Unter den 20 Golden Girls hat gerade mal eine Handvoll keine Familienpause eingelegt. "Uns wurde damals bei der Hochzeit noch geraten, uns unsere Rentenanwartschaften auszahlen zu lassen, die wir bis dahin erworben hatten", erzählt Brigitte. Sie hat von der ihren eine Küche gekauft. Die Rentenanteile ihres Mannes aus 14 Jahren Ehe gingen ihr mit der Scheidung verloren. "Deshalb komme ich jetzt nur auf 27 Rentenjahre." Fazit: Die Geldfrage ist ein Drama, gerade bei älteren Lesben, die allein leben!
Deshalb steht für die Golden Girls leider noch in den Sternen, wie sich das gemeinsame Wohnprojekt finanzieren lässt. Bereits einen Weg gefunden hat das Sappho Frauenwohnstift. Gegründet von Mitgliedern von SAFIA, einem rund 500-köpfigen Verband von Lesben ab 40, hat die Stiftung in den fünf Jahren ihrer Existenz bisher vier Wohnprojekte in Hannover, Lüneburg, Wüs-tenbirkach und Charlottenberg gegründet. Die sind allerdings bewusst komplett männerfrei.
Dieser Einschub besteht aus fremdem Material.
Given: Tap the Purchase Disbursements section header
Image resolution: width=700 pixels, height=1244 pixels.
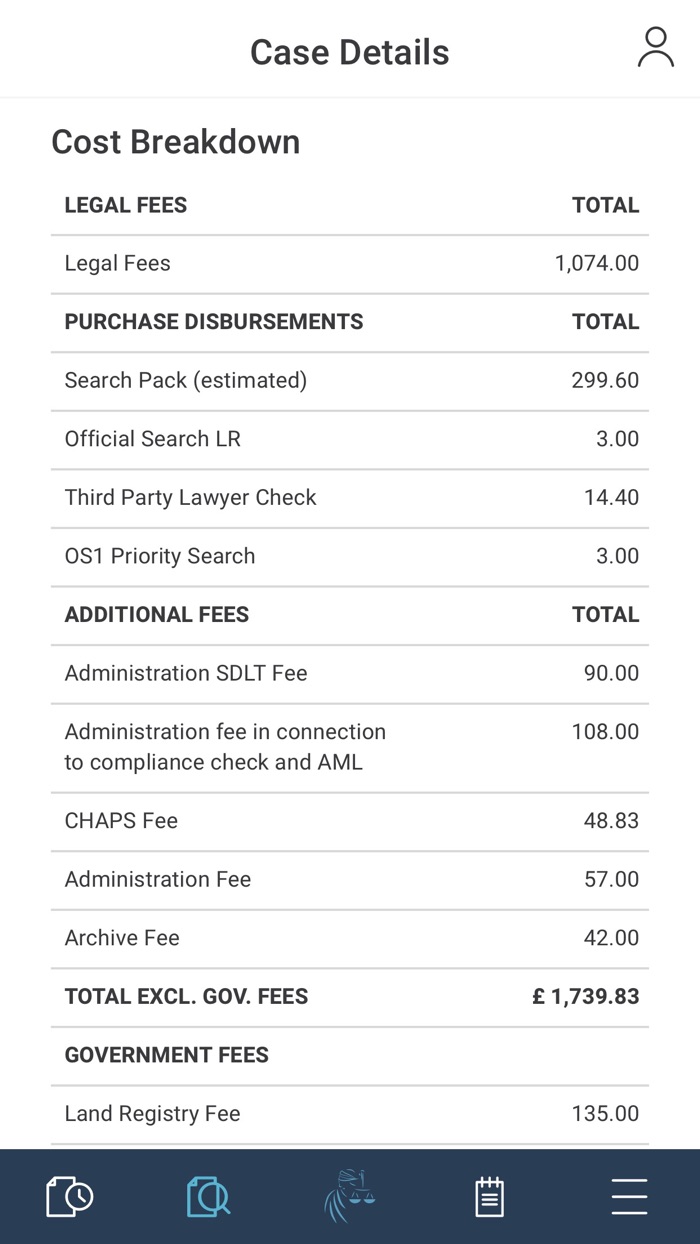Looking at the screenshot, I should (214, 322).
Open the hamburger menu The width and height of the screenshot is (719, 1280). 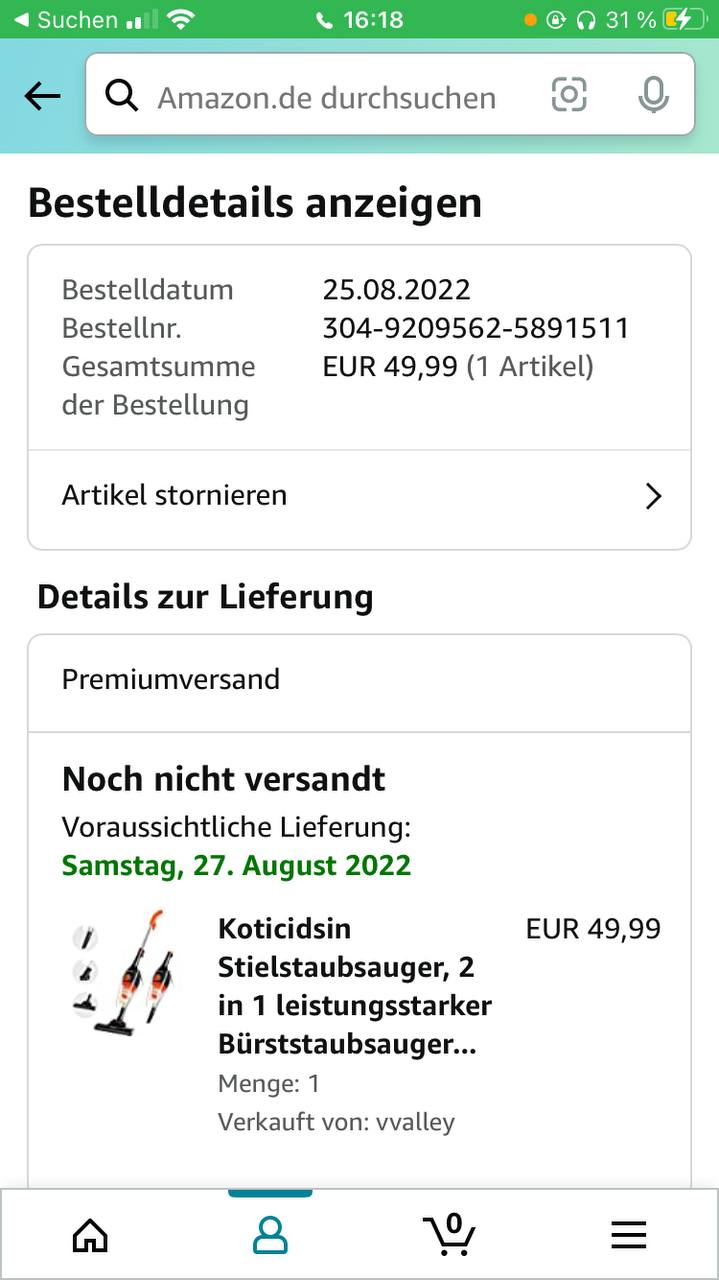pyautogui.click(x=628, y=1236)
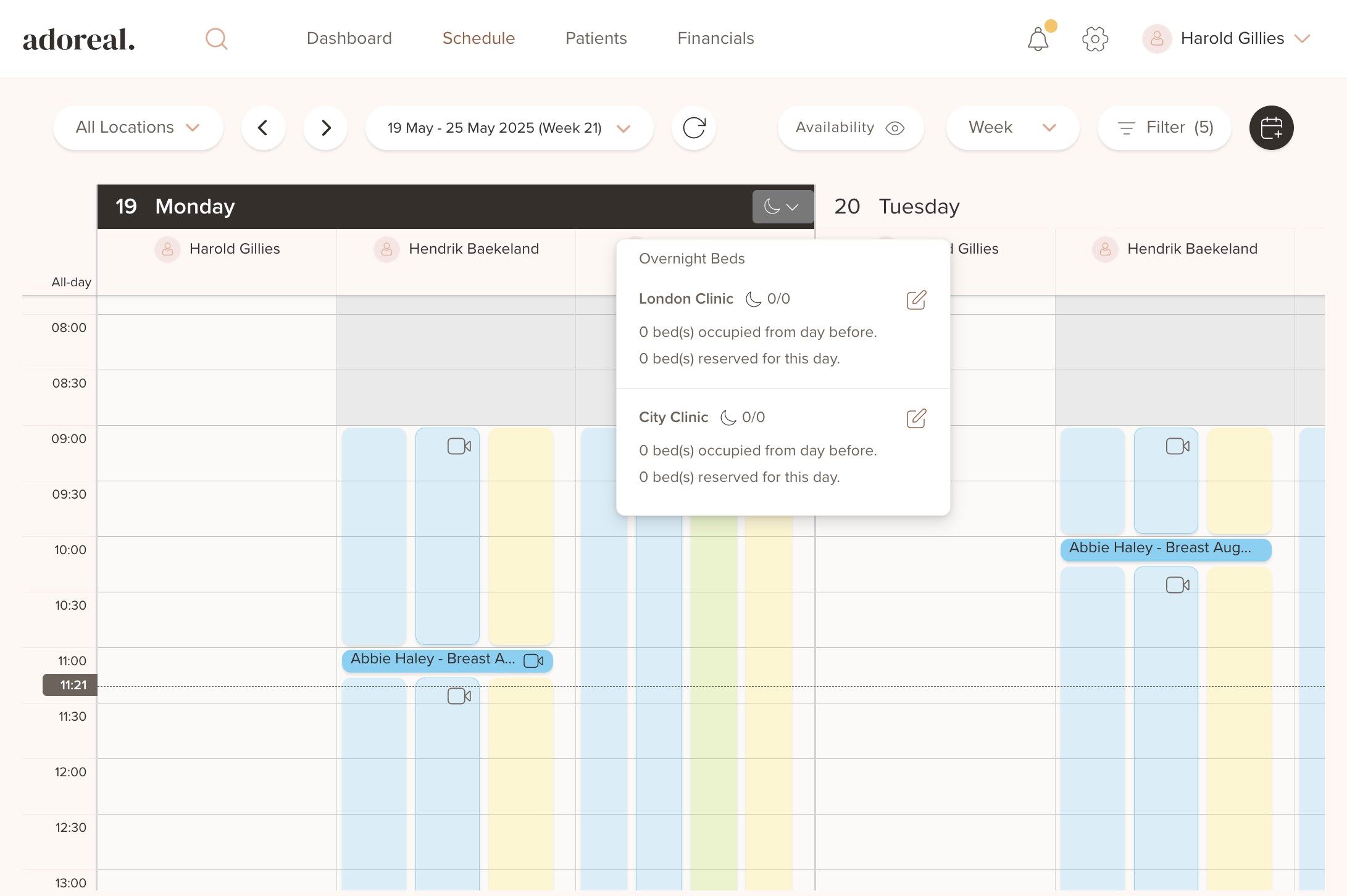1347x896 pixels.
Task: Click the refresh schedule icon
Action: [x=693, y=128]
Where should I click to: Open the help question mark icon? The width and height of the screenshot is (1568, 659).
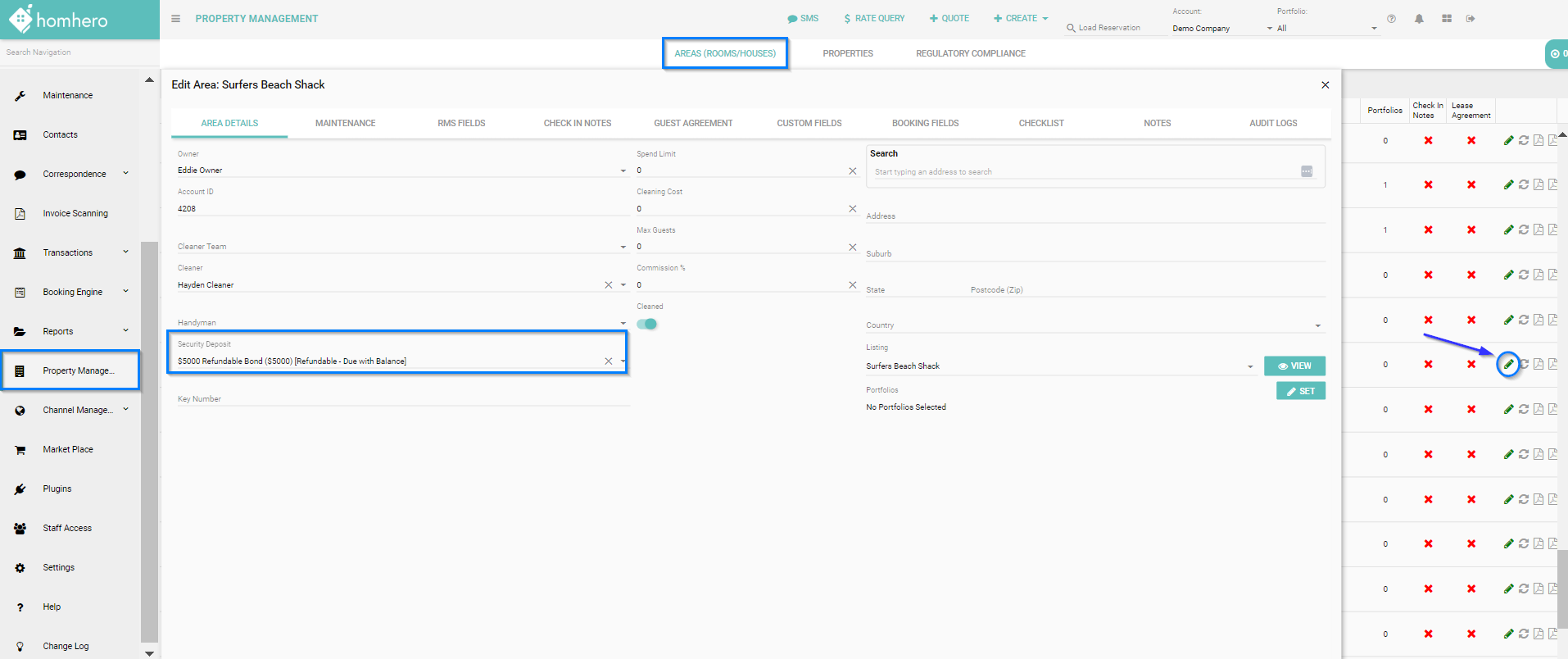(1391, 19)
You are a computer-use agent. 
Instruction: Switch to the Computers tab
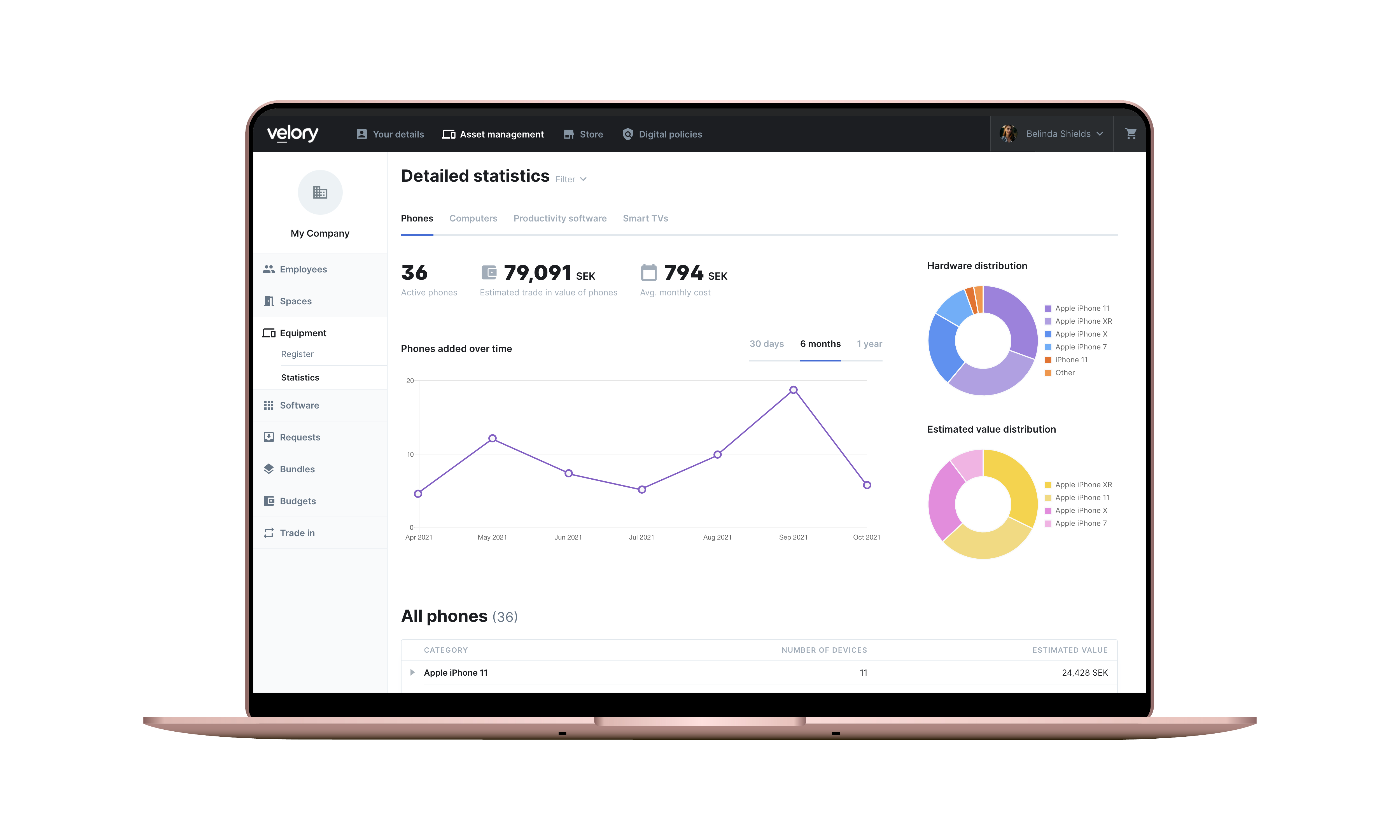(x=473, y=218)
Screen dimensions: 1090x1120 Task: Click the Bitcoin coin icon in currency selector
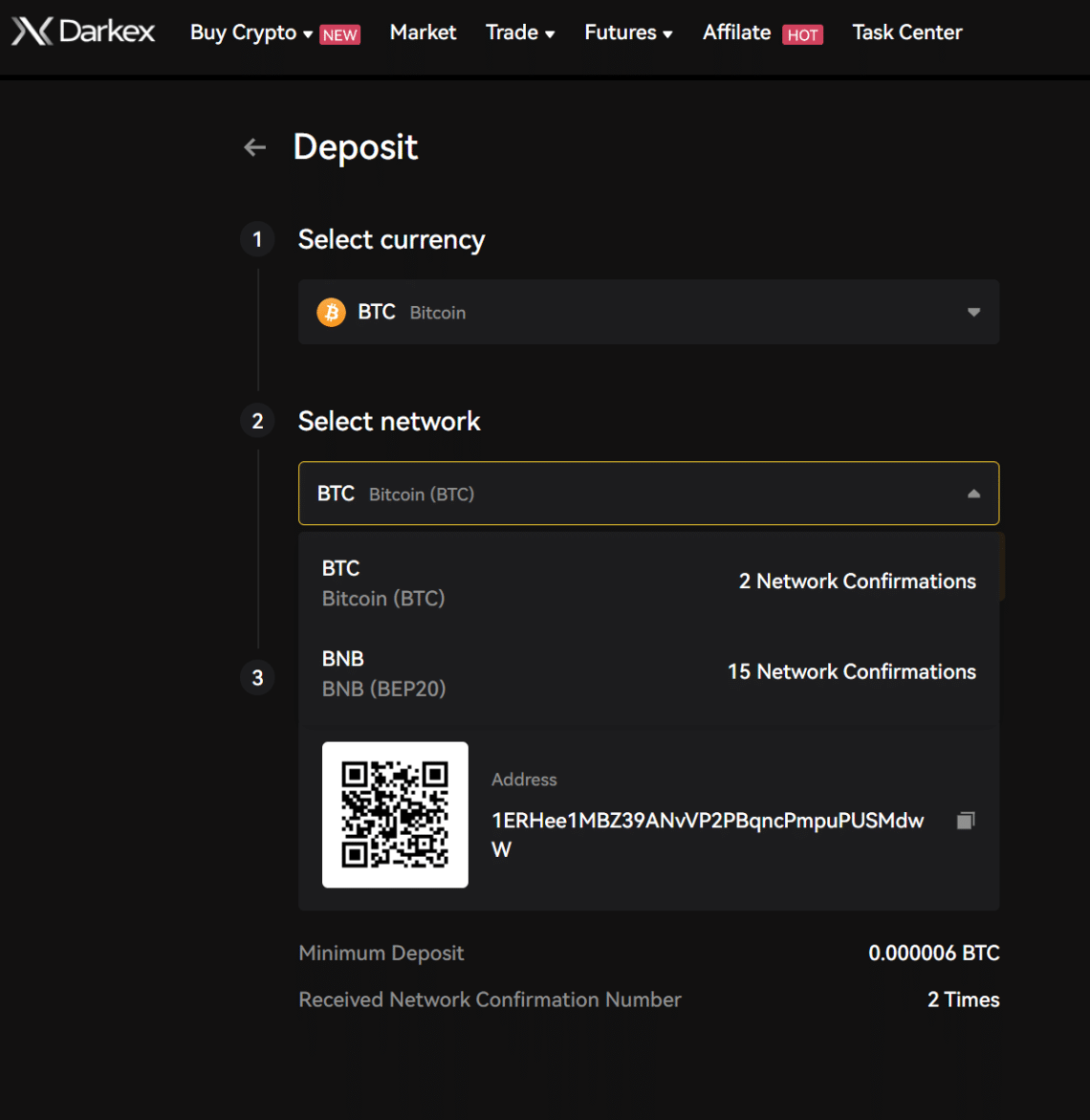331,312
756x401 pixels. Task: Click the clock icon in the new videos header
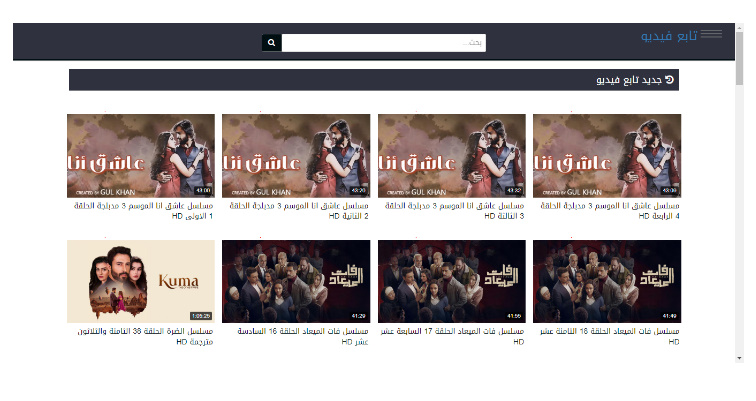coord(670,79)
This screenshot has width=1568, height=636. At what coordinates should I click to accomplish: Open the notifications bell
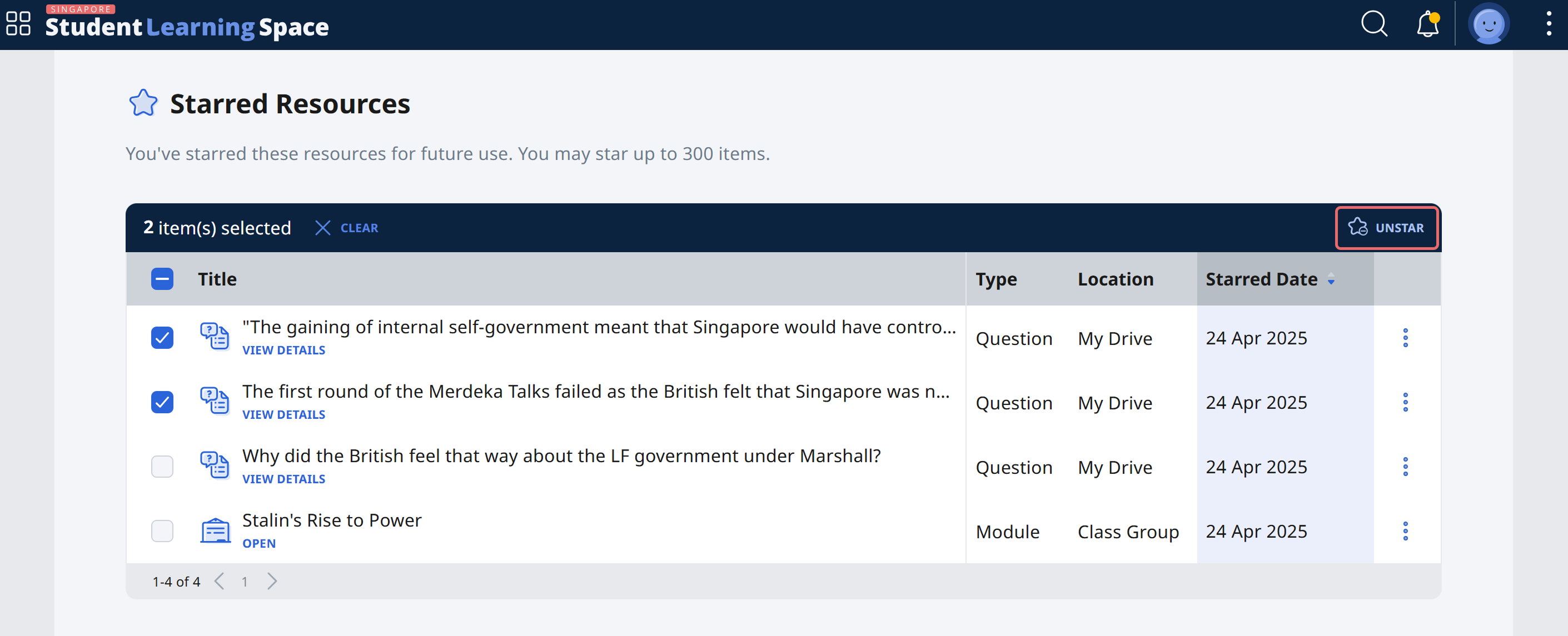pyautogui.click(x=1427, y=25)
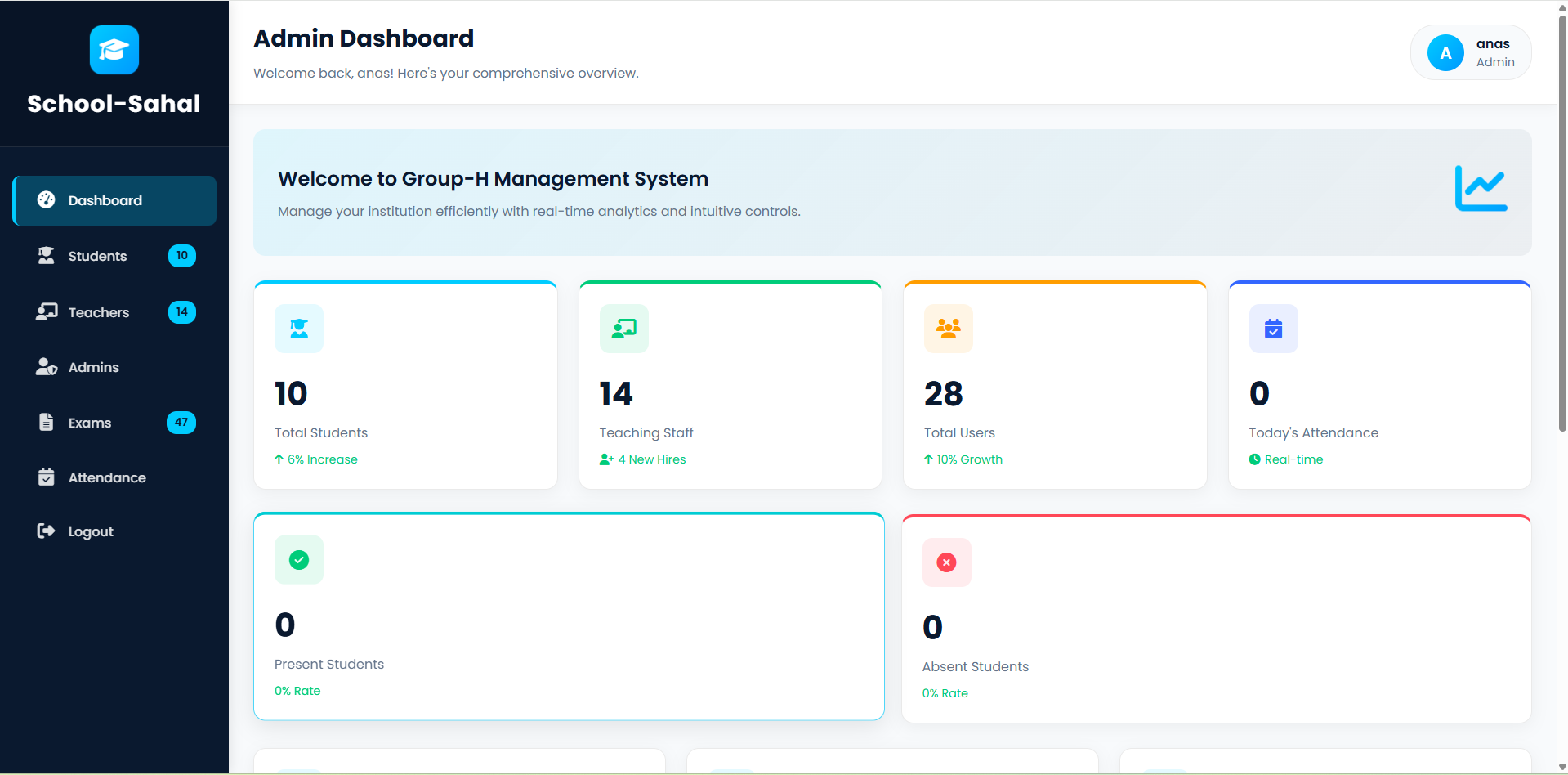Click the analytics chart icon in welcome banner
This screenshot has height=775, width=1568.
pos(1481,189)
So streng sind die Golden Girls in Sachen Geschlechtertrennung nun auch wieder nicht. Im letzten Sommer hatten die Golden Gays die Damen zum Grillen eingeladen. "Also, mit denen in einer Hausgemeinschaft zu wohnen, das können sich die Girls schon vorstellen. Aber nur unter einer Bedingung: Wir wollen eine eigene Frauenetage!" Tür an Tür mit Männern zusammenleben? "Aus dem Alter sind wir raus."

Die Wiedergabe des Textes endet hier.